▸ **EXERCISE AIM**:
Would you retype the lines from the one that holds "Best of Wines (75, 2059)" to the final line of the entries below, both ends included and exactly as written, but without pictures?

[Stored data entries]

- Opening Delimiter -

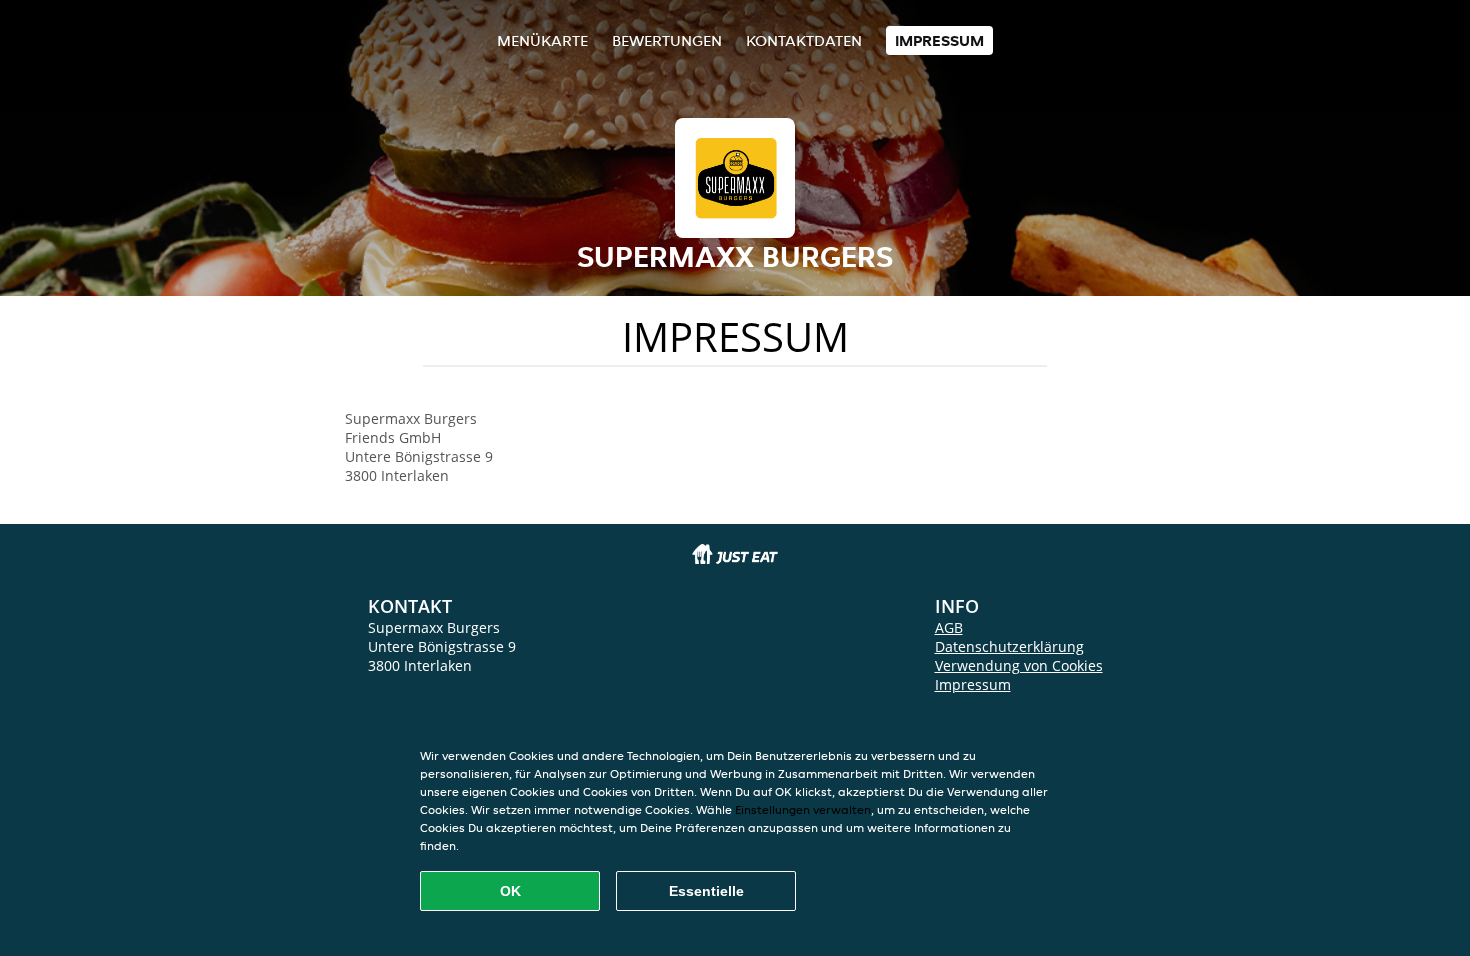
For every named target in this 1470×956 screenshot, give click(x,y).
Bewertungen (667, 40)
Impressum (939, 40)
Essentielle (706, 891)
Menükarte (542, 40)
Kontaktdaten (804, 40)
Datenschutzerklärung (1009, 646)
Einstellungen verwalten (803, 809)
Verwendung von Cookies (1019, 665)
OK (510, 891)
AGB (949, 627)
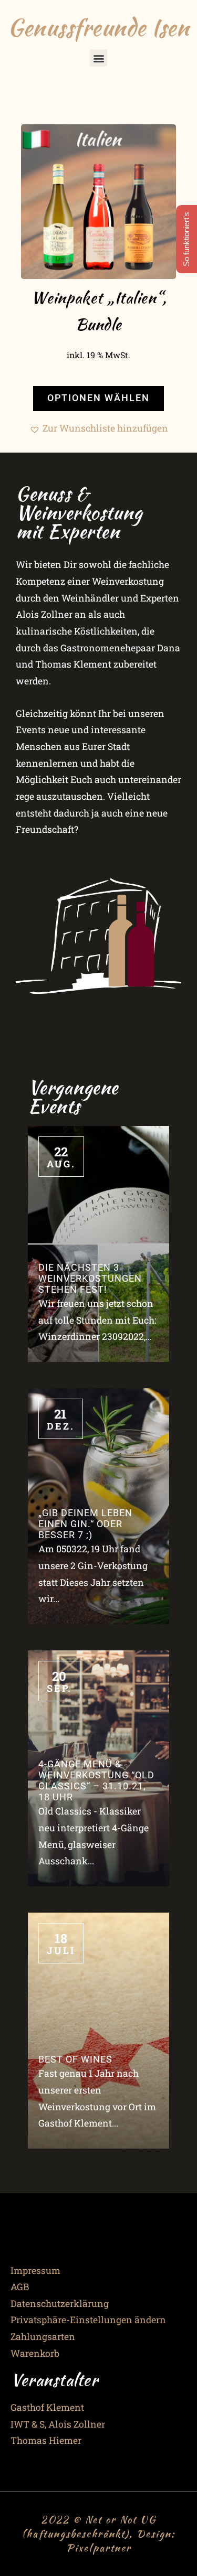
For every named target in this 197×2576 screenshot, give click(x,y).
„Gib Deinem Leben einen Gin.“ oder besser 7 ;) (85, 1524)
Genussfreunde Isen (98, 27)
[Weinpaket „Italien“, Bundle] (98, 201)
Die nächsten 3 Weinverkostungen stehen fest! (90, 1278)
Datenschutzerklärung (60, 2304)
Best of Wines (75, 2059)
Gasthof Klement (47, 2407)
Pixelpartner (98, 2547)
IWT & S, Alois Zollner (58, 2424)
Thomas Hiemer (46, 2440)
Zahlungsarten (43, 2337)
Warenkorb (35, 2353)
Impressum (35, 2270)
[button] (98, 58)
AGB (20, 2287)
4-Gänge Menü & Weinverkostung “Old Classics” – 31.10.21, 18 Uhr (96, 1780)
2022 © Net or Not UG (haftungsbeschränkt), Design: (98, 2526)
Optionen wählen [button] (98, 398)
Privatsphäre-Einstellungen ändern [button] (88, 2320)
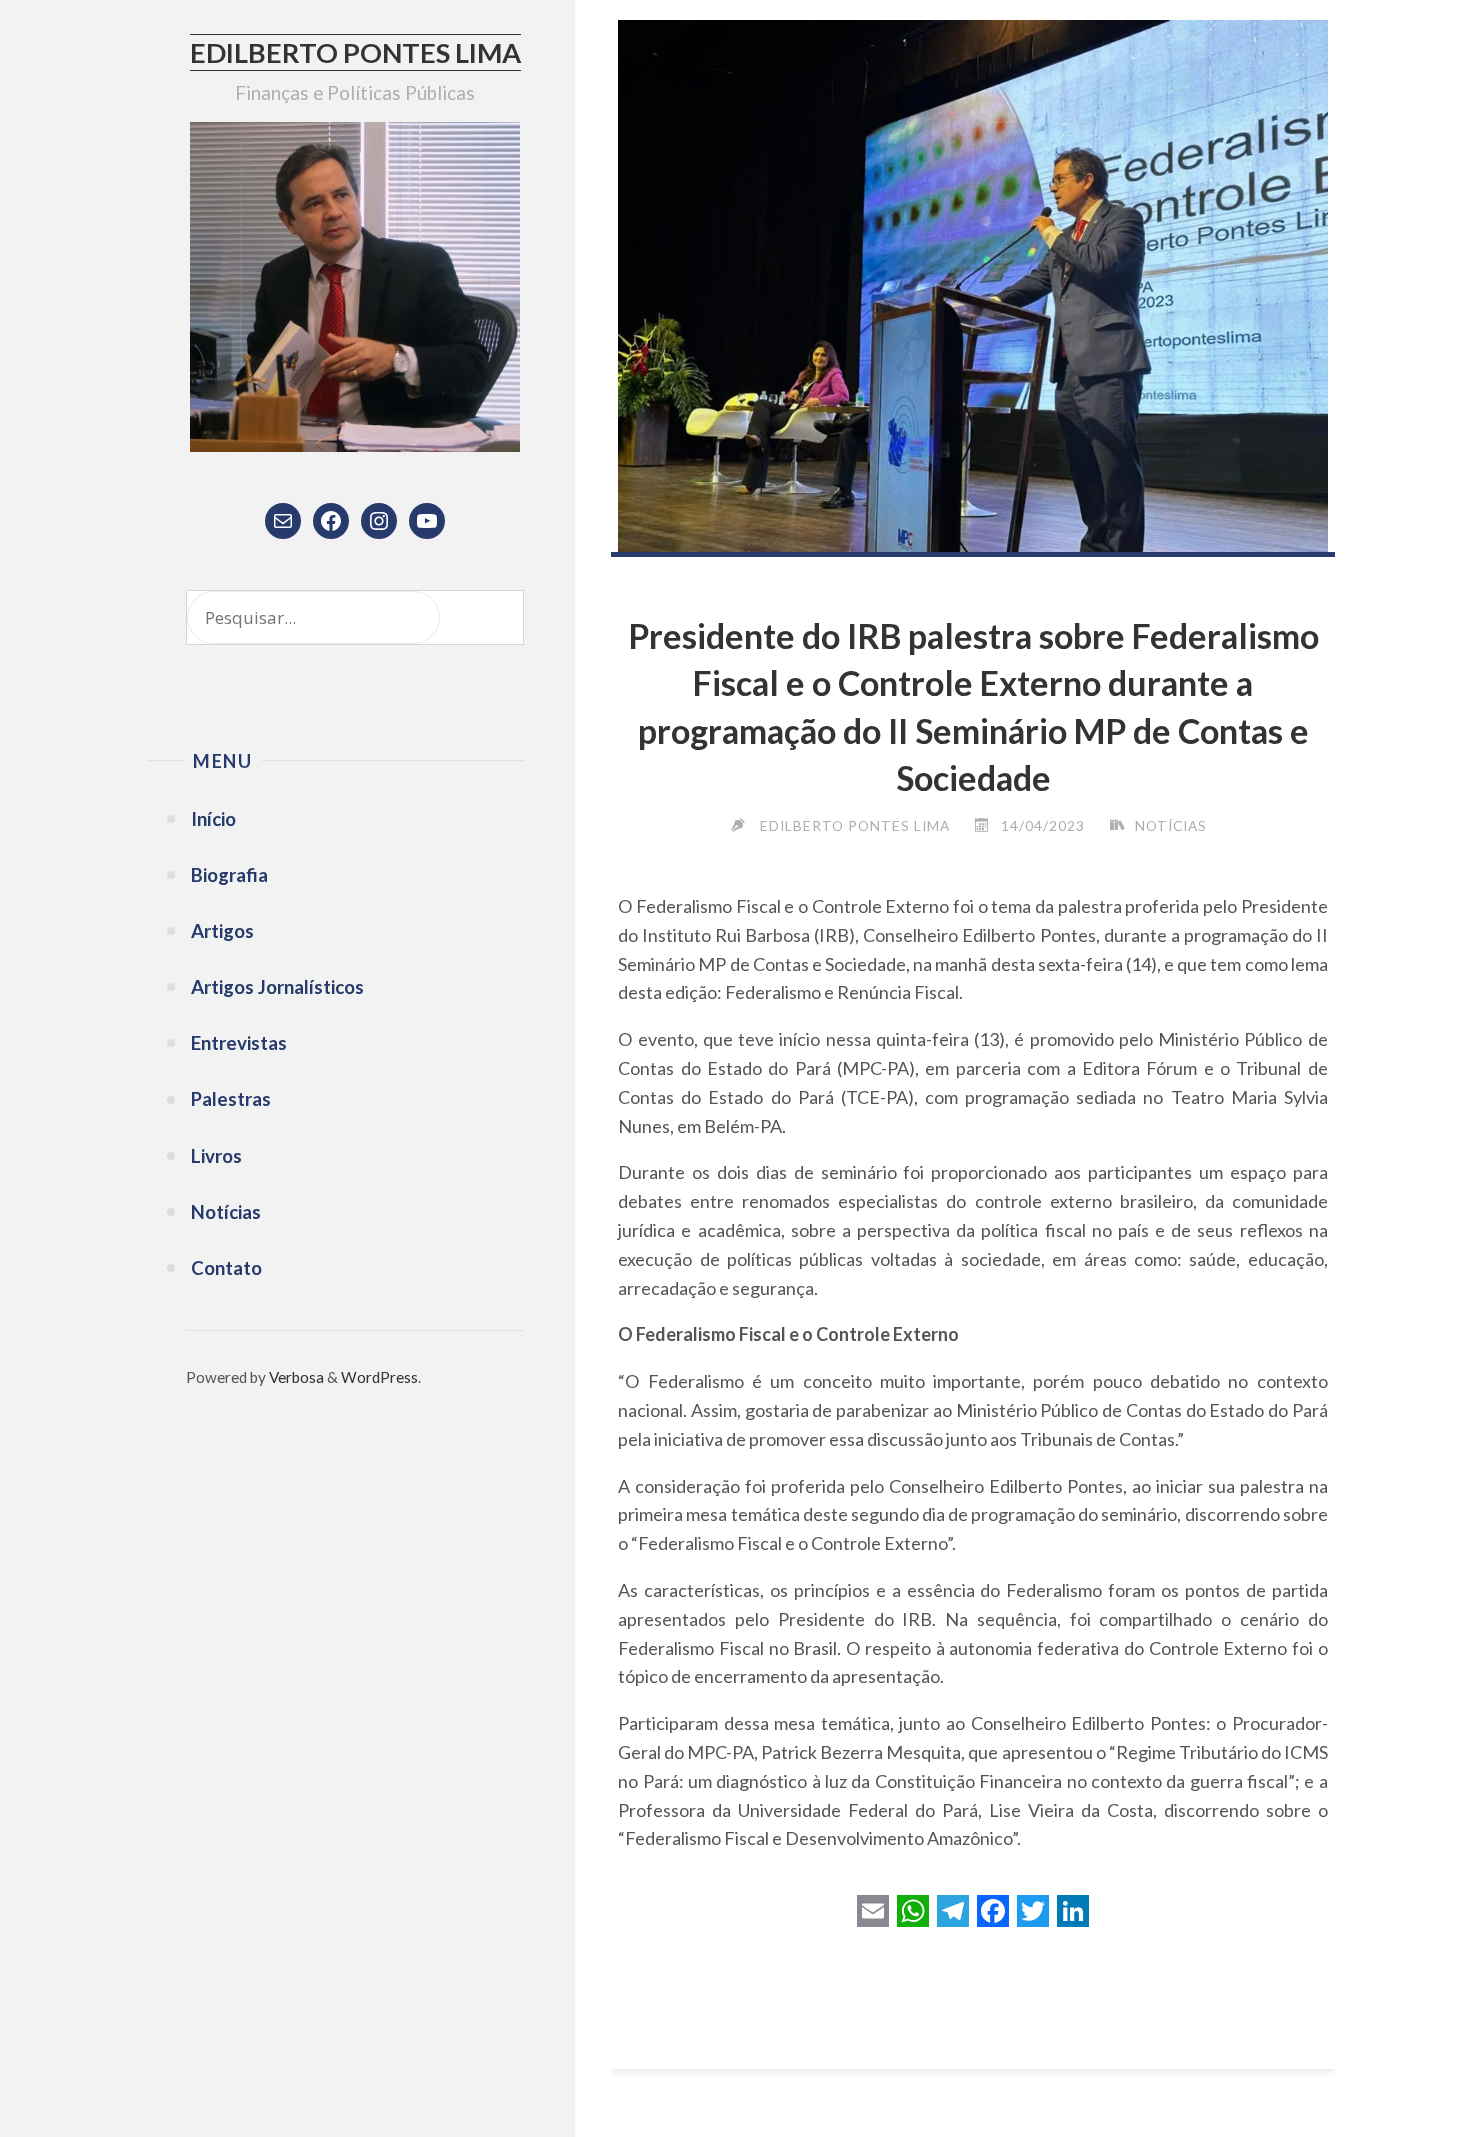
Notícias (1171, 825)
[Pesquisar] (486, 617)
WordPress (379, 1377)
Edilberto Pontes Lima (355, 52)
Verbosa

- Closing Delimiter -

▸ **SOLUTION**:
Best of Wines (75, 2059)
Gasthof Klement (47, 2407)
Pixelpartner (98, 2547)
IWT & S, Alois Zollner (58, 2424)
Thomas Hiemer (46, 2440)
Zahlungsarten (43, 2337)
Warenkorb (35, 2353)
Impressum (35, 2270)
[button] (98, 58)
AGB (20, 2287)
4-Gänge Menü & Weinverkostung “Old Classics” – 31.10.21, 18 Uhr (96, 1780)
2022 © Net or Not UG (haftungsbeschränkt), Design: (98, 2526)
Optionen wählen [button] (98, 398)
Privatsphäre-Einstellungen ändern [button] (88, 2320)
Notícias (1171, 825)
[Pesquisar] (486, 617)
WordPress (379, 1377)
Edilberto Pontes Lima (355, 52)
Verbosa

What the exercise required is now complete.